_Task goal:_
Format the lines of the listing, from the line with "Describe the element at coordinates (232, 239)" to the line with "gadget-stats: 30 3 is", both included, as a Markdown table with the columns n and Line, numbering each row and omitting blank lines. Leave the pictures out.

-- Opening Marker --

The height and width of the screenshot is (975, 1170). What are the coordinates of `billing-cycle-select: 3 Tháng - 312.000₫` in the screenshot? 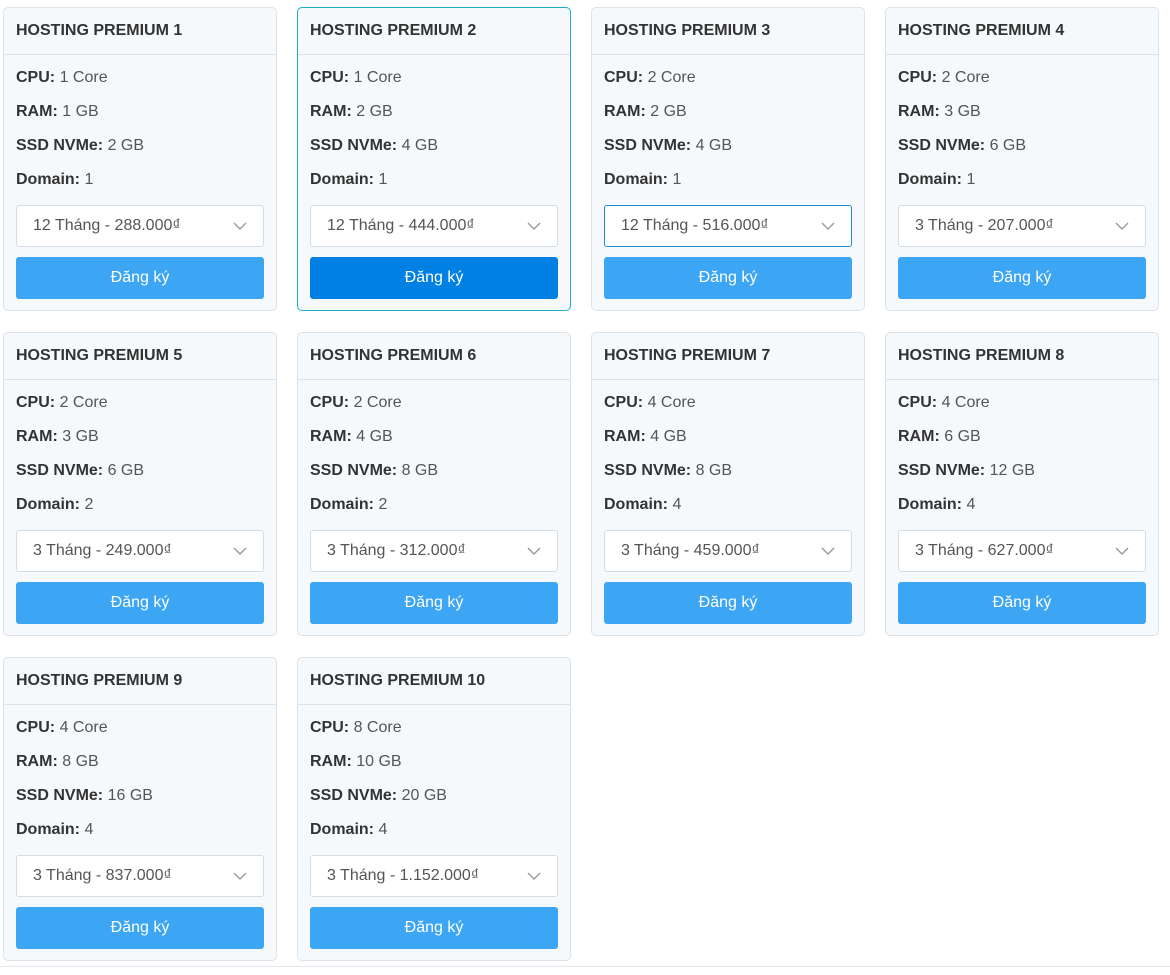 It's located at (434, 551).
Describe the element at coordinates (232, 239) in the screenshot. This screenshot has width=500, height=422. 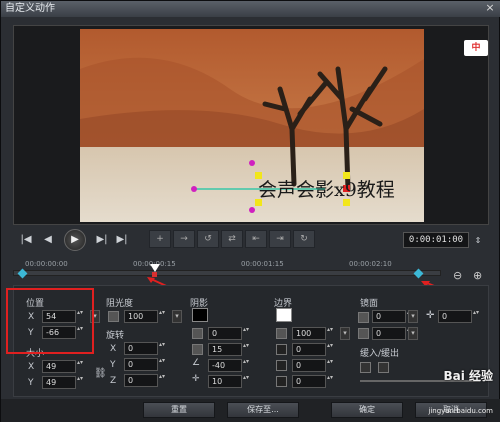
I see `swap-keyframe-icon: ⇄` at that location.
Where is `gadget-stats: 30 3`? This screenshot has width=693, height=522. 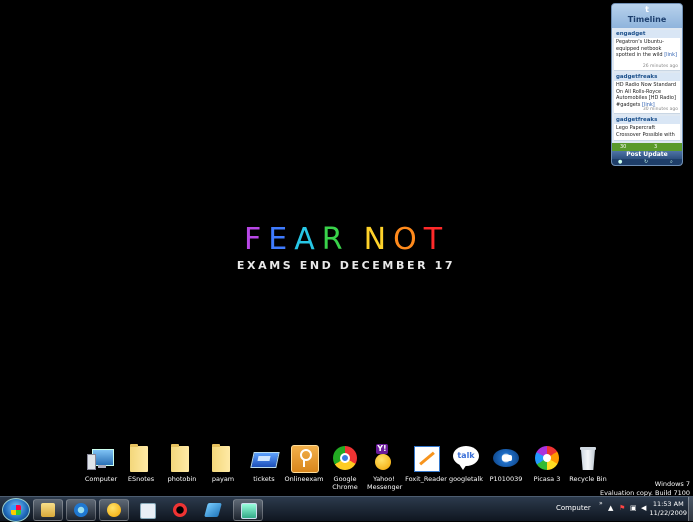
gadget-stats: 30 3 is located at coordinates (647, 147).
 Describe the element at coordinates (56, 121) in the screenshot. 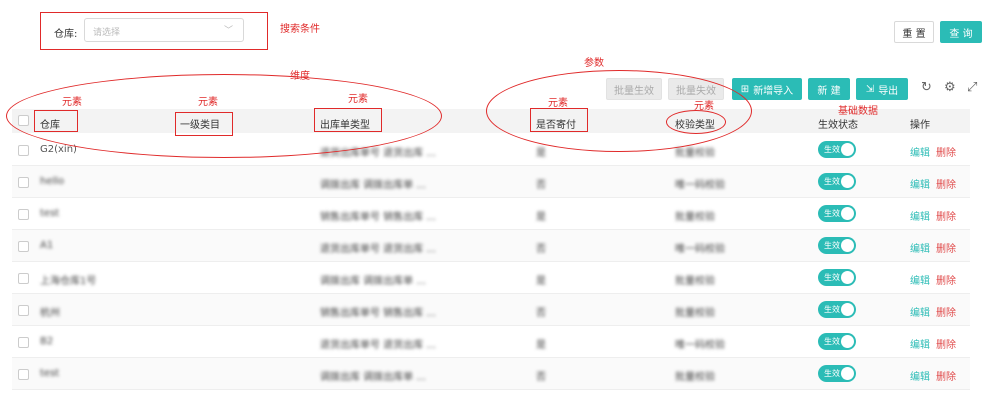

I see `annotation-box-warehouse` at that location.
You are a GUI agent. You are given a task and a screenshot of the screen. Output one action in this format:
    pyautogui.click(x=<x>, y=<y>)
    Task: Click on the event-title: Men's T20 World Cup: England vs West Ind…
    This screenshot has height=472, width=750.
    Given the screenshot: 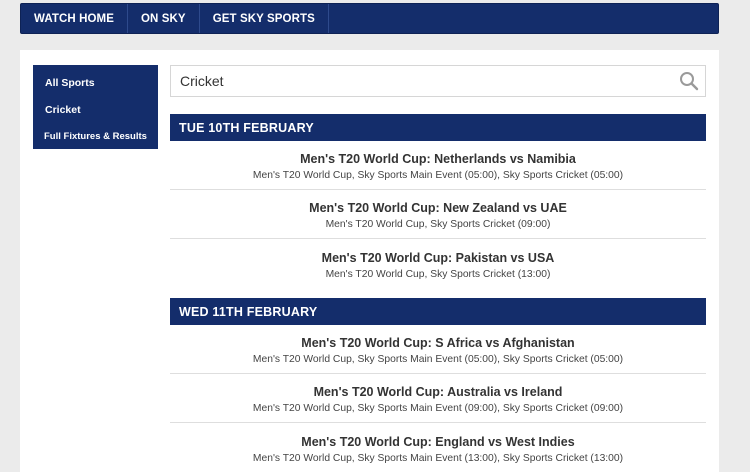 What is the action you would take?
    pyautogui.click(x=438, y=442)
    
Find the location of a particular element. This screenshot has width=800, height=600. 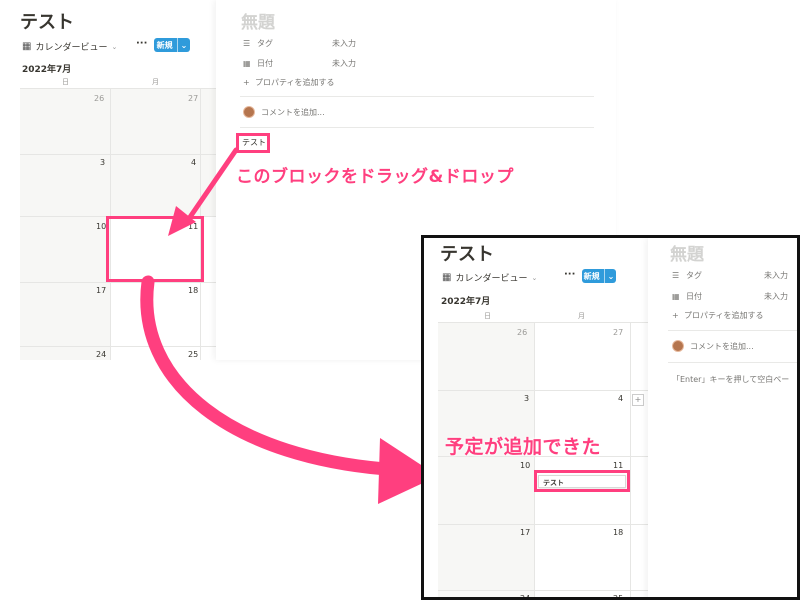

-- Closing Marker --

_Output:_
| n | Line |
|---|---|
| 1 | Describe the element at coordinates (232, 239) in the screenshot. This screenshot has width=500, height=422.  |
| 2 | I see `swap-keyframe-icon: ⇄` at that location. |
| 3 | Where is `gadget-stats: 30 3`? This screenshot has width=693, height=522.  |
| 4 | gadget-stats: 30 3 is located at coordinates (647, 147). |